Sinon ça serait si triste.

Un amour est aussi un ami. L'amant ou l'amante, passés les moments d'intimité sexuelle, s'ils ne possèdent que la fascination physique n'ont bientôt plus grand chose à se dire.

On se sait jamais trés bien expliquer pourquoi on est tombé amoureux de tel ou telle. On ressent juste le besoin irrépréssible d'être sous le regard de l'autre. L'impatience devient démangeaison, torture subtile qui laisse présager des moments plus doux et charnels où, code mondialisé, un jour on se retrouve sous la bouche de l'autre.

Mais cet amour d'avant les jeux amoureux, n'est jamais platonique. Il est empreint de désirs. Cet amour, malgré les poésies et les chants romantiques, est sexuel et sexué.

Et le sexe ne fait pas tout.

Corps et esprit : voici l'amitié amoureuse. Une femme est amoureuse de l'amant / ami qui est entré dans sa vie.

Son homme, elle ne le veut pas seulement "amoureux", même si cet état flatte quelque peu son ego. Elle le veut aussi son "ami", ami de coeur, ami d'esprit. Qu'il soit celui qui l'écoute et qu'elle écoute. Qu'il devienne son confident et qu'elle soit la boîte à secrets.

Pendant l'acte d'amour cette femme est sensitive et animale. Après, elle redevient l'amie, l'amoureuse / amitié, celle qui pose sa tête sur l'épaule de l'autre et qui se remet à l'écoute de l'horloge de son esprit.
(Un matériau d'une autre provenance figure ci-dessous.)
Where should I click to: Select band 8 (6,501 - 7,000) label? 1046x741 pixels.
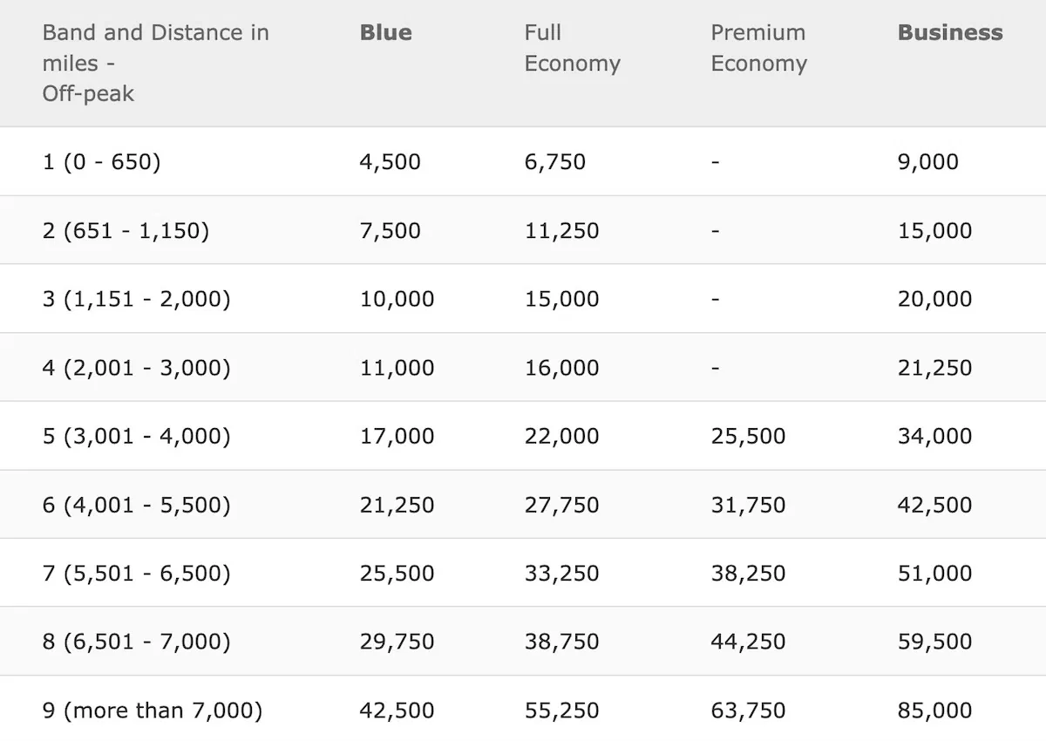[x=136, y=642]
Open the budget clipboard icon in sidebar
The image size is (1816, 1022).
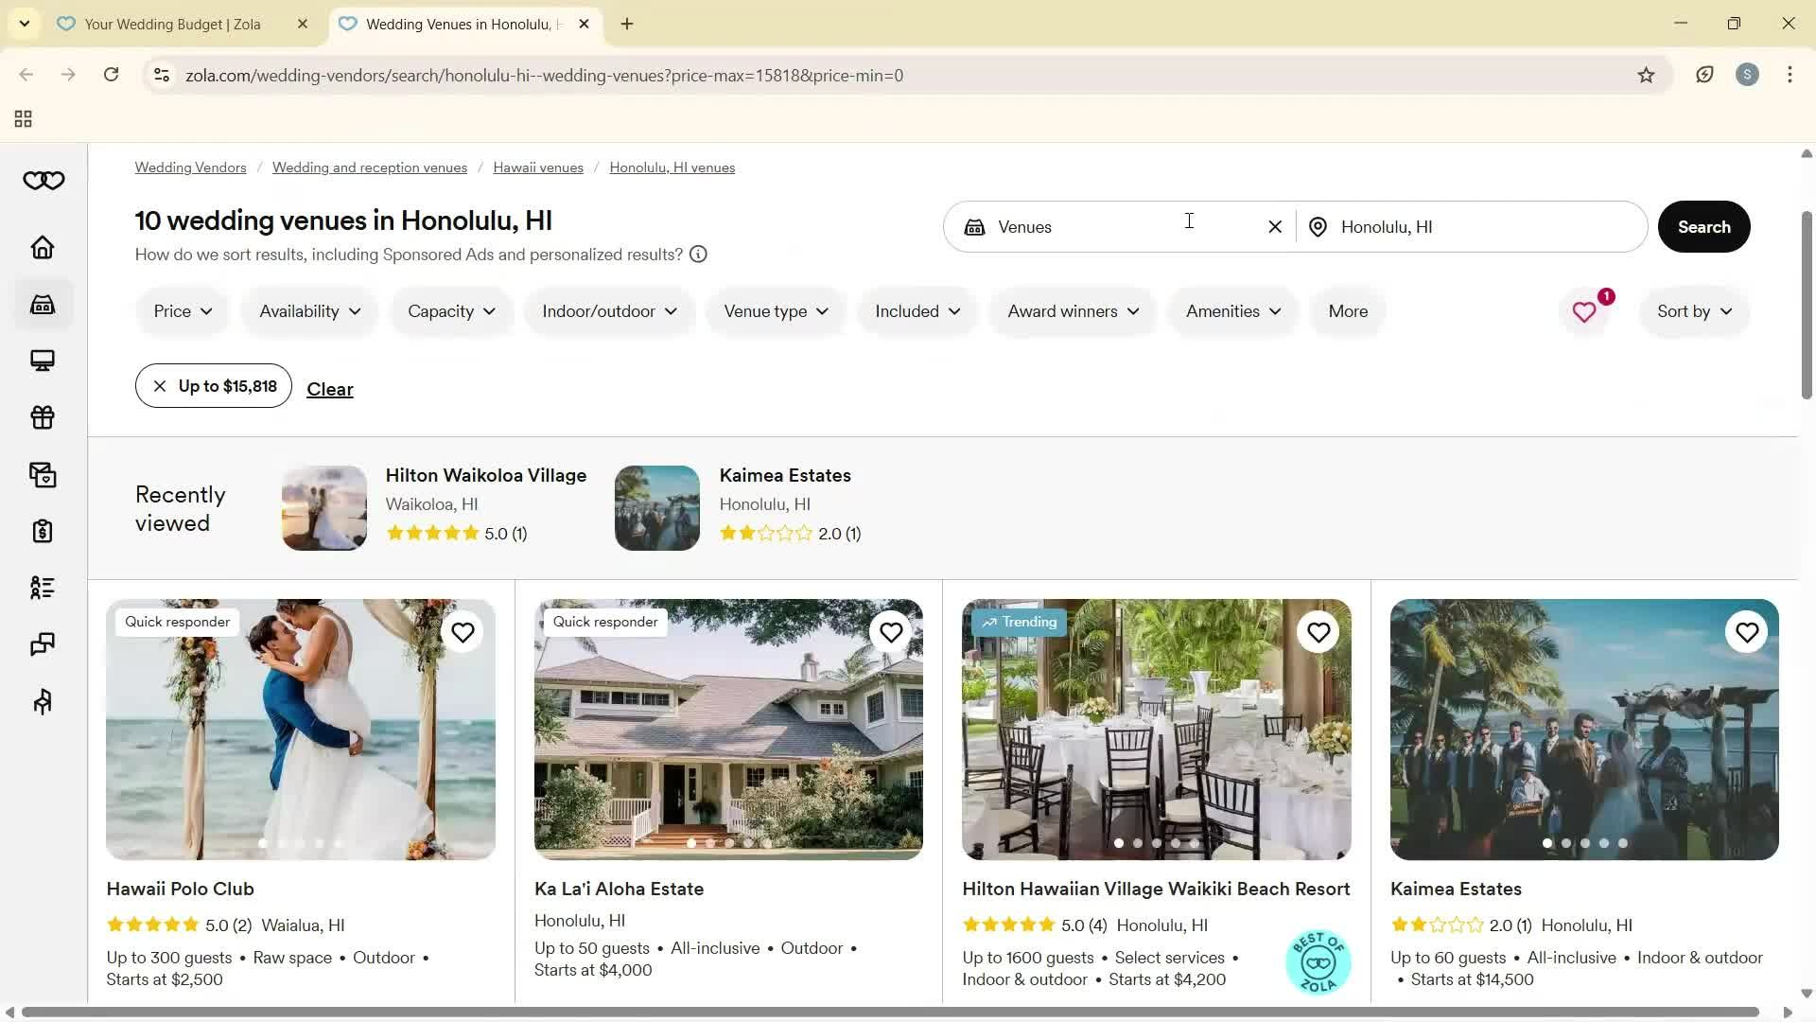[43, 531]
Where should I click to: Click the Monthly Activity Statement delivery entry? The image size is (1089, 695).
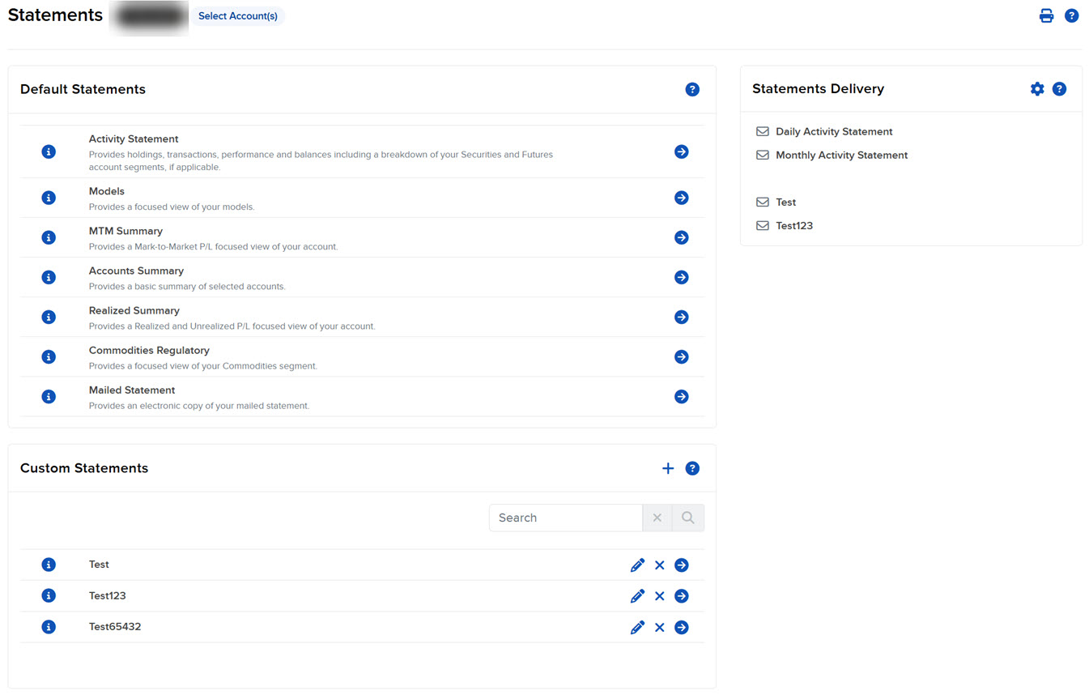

Nos amis mâles soutenaient aussi qu'à la différence d'un homme, une femme ne peut faire l'amour avec un homme si elle ne ressent pas envers lui un sentiment un tant soit peu...amoureux.

Pas faux mais c'est plus subtil que cela.
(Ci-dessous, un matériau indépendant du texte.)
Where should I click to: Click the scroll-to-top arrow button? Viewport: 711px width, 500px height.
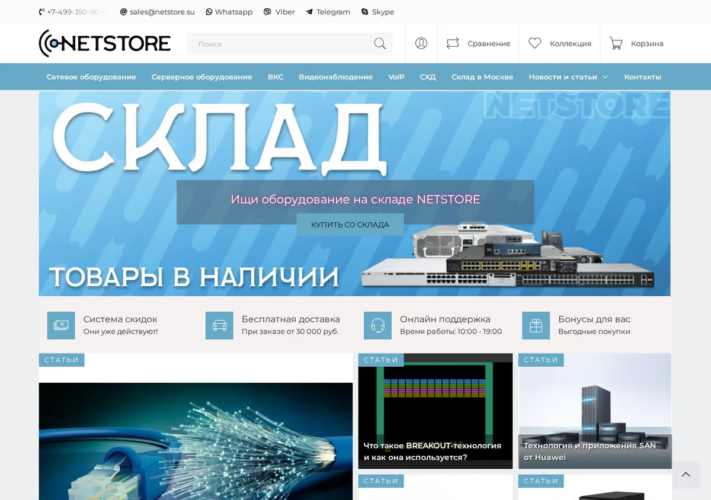686,475
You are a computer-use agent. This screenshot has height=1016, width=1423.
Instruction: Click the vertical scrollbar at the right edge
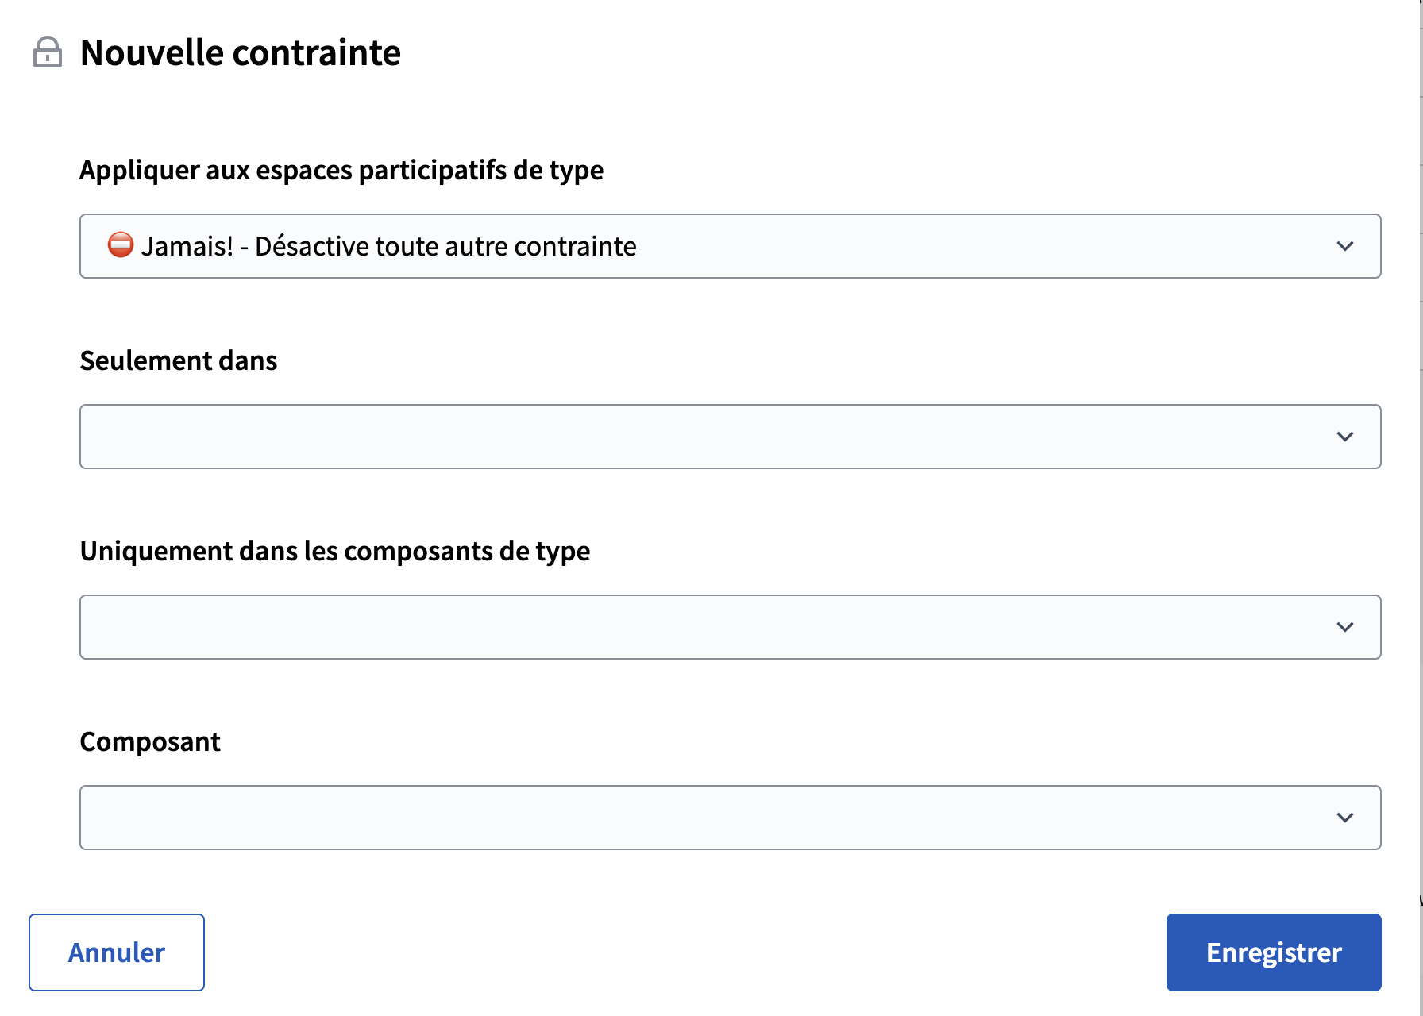(x=1420, y=508)
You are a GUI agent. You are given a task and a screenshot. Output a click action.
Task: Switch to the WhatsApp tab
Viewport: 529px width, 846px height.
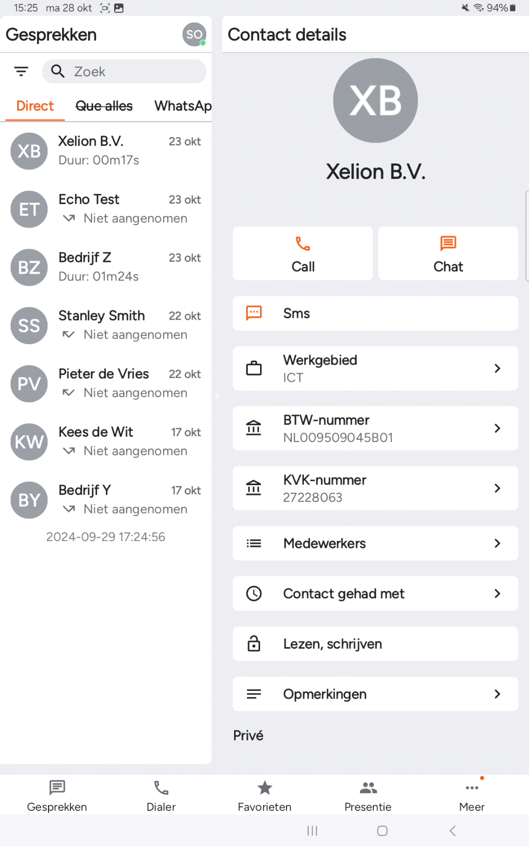point(183,106)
Une femme peut avoir plusieurs amants et ne pas ressentir la même amitié amoureuse avec chacun. Elle façonne son esprit et son corps, exactement comme un homme peut le faire.
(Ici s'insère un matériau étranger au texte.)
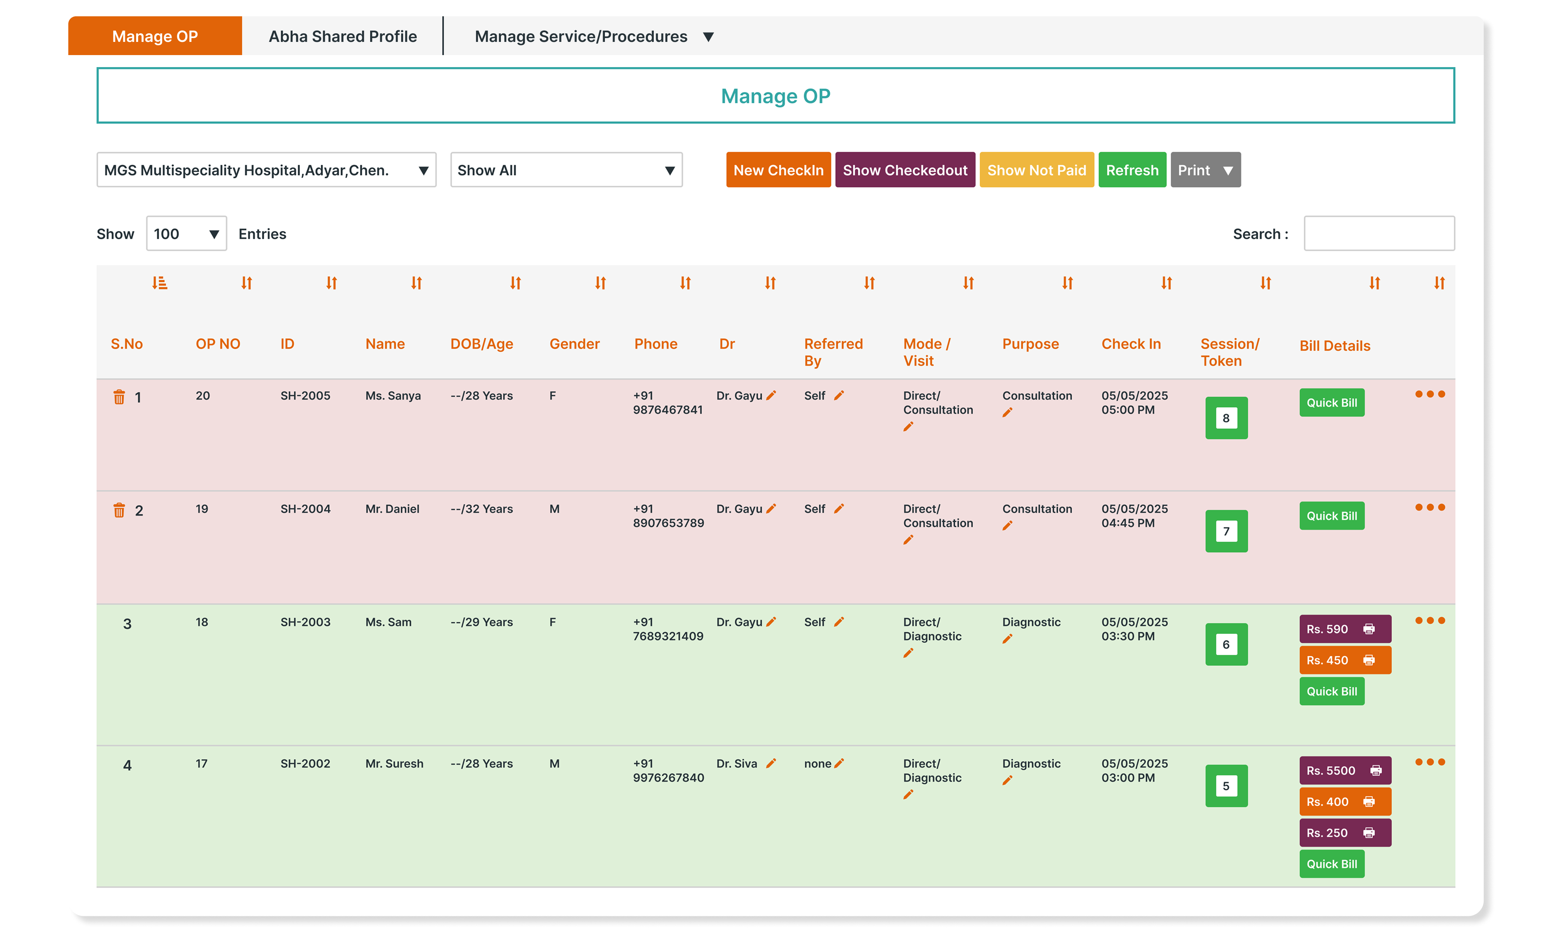Click the New CheckIn button
1552x931 pixels.
coord(778,170)
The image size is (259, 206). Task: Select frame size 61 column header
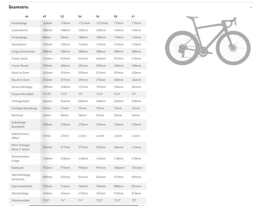[x=133, y=17]
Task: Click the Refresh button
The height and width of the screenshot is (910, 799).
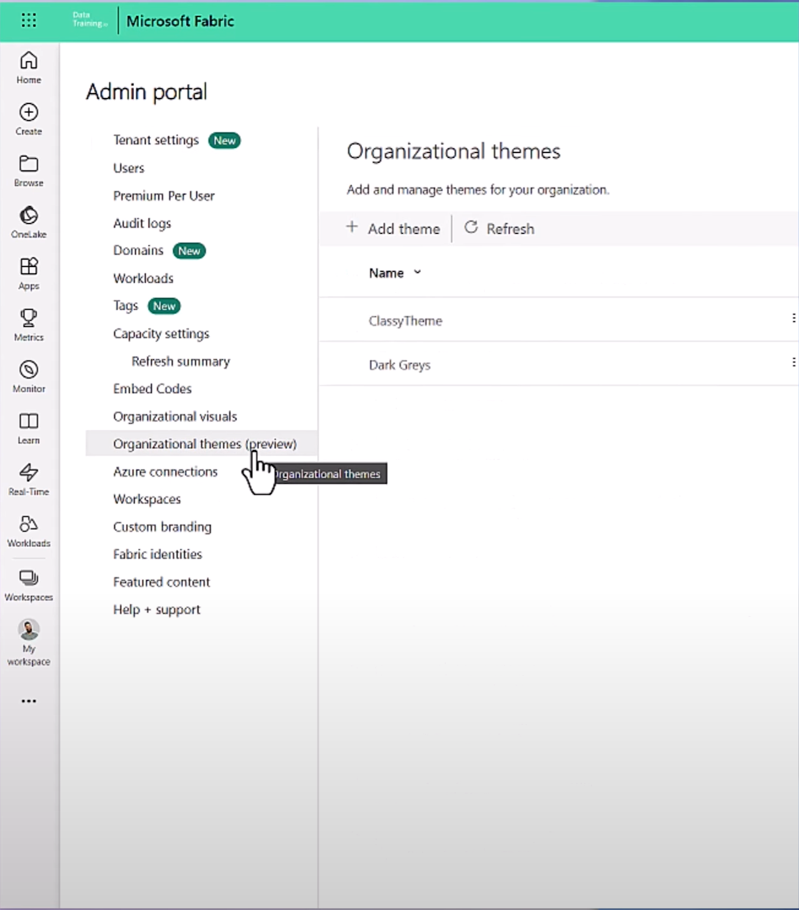Action: pos(500,228)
La seule différence c'est qu'elle préfère se "donner" à un homme qu'elle "aime" plutôt qu'à un homme pour qui elle ne ressent rien.

Ce qui ne peut être que purement exercice sexuel éjaculatoire pour un homme, devient une danse plus compliquée pour une femme.

Alors, oui, l'amoureuse amitié ça existe. C'est doux et chaud. C'est rond comme une caresse. Ca fait frémir la tête et donne des envies d'envol à la peau.

Ca permet les chuchotis de la nuit et les jeux de pas de deux.

Ca comble le corps et l'esprit et si on fait l'amour avec son corps, on y intégre une bonne part de l'esprit.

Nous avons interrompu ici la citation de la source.